The normal process for deciding whether to review cases under certiorari jurisdiction is much longer, especially for cases seeking review late in the Court's term. The expectation was that the Court – which has broad discretion over which cases to accept for review – would not decide until its next term starting in October whether to accept the case; if it did, then the case would be briefed, argued, and decided by June 2018. It is also interesting to note that this case is at the preliminary injunction stage, which is atypical for Supreme Court review.

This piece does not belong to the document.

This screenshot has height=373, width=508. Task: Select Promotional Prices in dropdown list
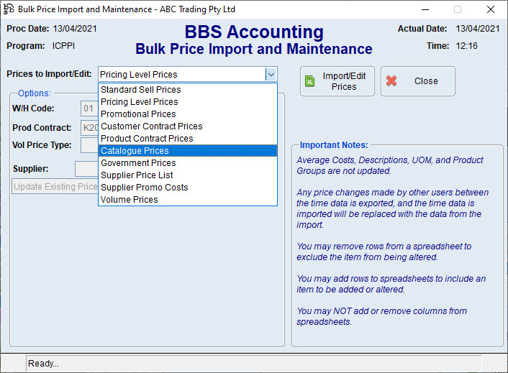(x=138, y=114)
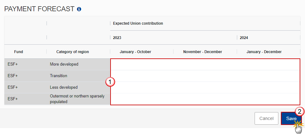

When I first wrote about this topic in late February ("Judicial Review of Executive Action: Trump Card for Travel Ban"), we were dealing with the first version of the Executive Order. Even though a revised Executive Order was issued that replaced the original one, passionate arguments continue to be made over whether it unconstitutionally prefers one religion over another. The question essentially comes down to this: Can a facially valid Executive Order be rendered unconstitutional by pointing to statements not found in the Order itself? The Fourth Circuit, which heard the appeal en banc (meaning all of the court's active judges participated), said yes in affirming the district court's injunction. The majority opinion (there were several) concluded that plaintiffs "have more than plausibly alleged that EO [13780]’s stated national security interest was provided in bad faith, as a pretext for its religious purpose." Judge Niemeyer, who dissented, framed the issue this way: "While the [district] court acknowledged the President’s authority . . . and also acknowledged that the national security reasons given on the face of the Order were legitimate, the court refused to apply Kleindienst v. Mandel, 408 U.S. 753 (1972), which held that courts are precluded from 'look[ing] behind' 'facially legitimate and bona fide' exercises of executive discretion in the immigration context to discern other possible purposes . . . ." Obviously, there are strong and diametrically opposed views at play here about the nature of the Order and the scope of judicial review.
Whatever one may think of candidate or President Trump and his statements (relating to EO 13780 or not), the question of whether a federal court can invalidate an Executive Order based on statements made during an election campaign or in other contexts is of great constitutional importance beyond this case. The Court may very well grant the petition and decide the case on the merits to rule definitively on this issue. There may be a concern that courts are applying different standards to President Trump because of the content, nature, and tone of his public communications about issues in general and this one in particular. In this connection, the Court may take a hard look at whether Judge Niemeyer is correct that the Fourth Circuit's majority opinion “adopts a new rule of law" that to some appears to have no boundaries and would allow judges to pick and choose what they will use to interpret Executive Orders. For example, if courts can use statements beyond the text of an Order, should they now take note of the recent summit and meetings held in Saudi Arabia? At the same time, the Court may be persuaded that it is precisely because of these ex-Order communications that the courts must be allowed to construe Executive Orders in the context of related statements.
If the Supreme Court agrees to hear the case on the merits, which will require that at least four of the Justices want to do so, the continued vitality of the Court's 1972 decision in Mandel will be a focus of any ruling. That case involved the denial of a visa to Ernest Mandel, a communist who wished to visit the United States to give speeches and attend conferences. As the Supreme Court stated in its decision,
plenary congressional power to make policies and rules for exclusion of aliens has long been firmly established. In the case of an alien excludable under 212 (a) (28), Congress has delegated conditional exercise of this power to the Executive. We hold that when the Executive exercises this power negatively on the basis of a facially legitimate and bona fide reason, the courts will neither look behind the exercise of that discretion, nor test it by balancing its justification against the First Amendment interests of those who seek personal communication with the applicant.There also are parallels here to statutory interpretation, which typically places significant limits on the use of legislator pronouncements and focuses on the plain meaning of the words of a statute.
The President has not fared well in the courts in this area, and it is now up to the Supreme Court to decide if it will address whether judges must examine only the text within the four corners of an Executive Order to determine whether it comports with the Constitution, or allow them to review other statements in order to determine whether there is an unconstitutional animus.
We will know in a few weeks whether the Court will decide to hear the case on the merits.
This will certainly be an interesting situation for the Court - and a groundbreaking decision if cert is granted.